I have a generator that implements evaluation of function f() over a grid of parameters:
def gen():
  for a in vec_a:
    for b in vec_b:
      for c in vec_c:
        for ...
          res = f(a, b, c, ...)
          yield (a, b, c, ...), res
vec_* are sorted such that f() is an increasing function of corresponding parameter given all others fixed. More precisely:
if (a2 >= a1) and (b2 >= b1) and (c2 >= c1) and ...:
  assert f(a2, b2, c2, ...) >= f(a1, b1, c1, ...)

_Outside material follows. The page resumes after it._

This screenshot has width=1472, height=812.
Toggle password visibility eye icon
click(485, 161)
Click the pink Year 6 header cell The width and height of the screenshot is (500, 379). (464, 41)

Thus, for example, if f(a0, b0, c0, ...) == np.inf, then:
- f(a, b0, c0, ...) == np.inffor every a >= a0
- f(a0, b, c0, ...) == np.inffor every b >= b0
- f(a0, b0, c, ...) == np.inffor every c >= c0
Now I want to write a generic generator that accepts gen and skips unnecessary evaluations of f according to the following rules:
- if f(.) == np.infat some point then I break the innermost loop
- if the innermost loop was interrupted at the very first iteration, I should break the penultimate loop level
- rule #3 applies to all other levels of the nested loop
Example: If I get np.inf at the very first iteration of the grid, I should skip the entire grid and not perform any more evaluations of f.
Example: If I have a grid [0,1,2] x [0,1,2] x [0,1,2] and f(0,1,0) == np.inf, then I jump to evaluation f(1, 0, 0).
How would I implement such a generator?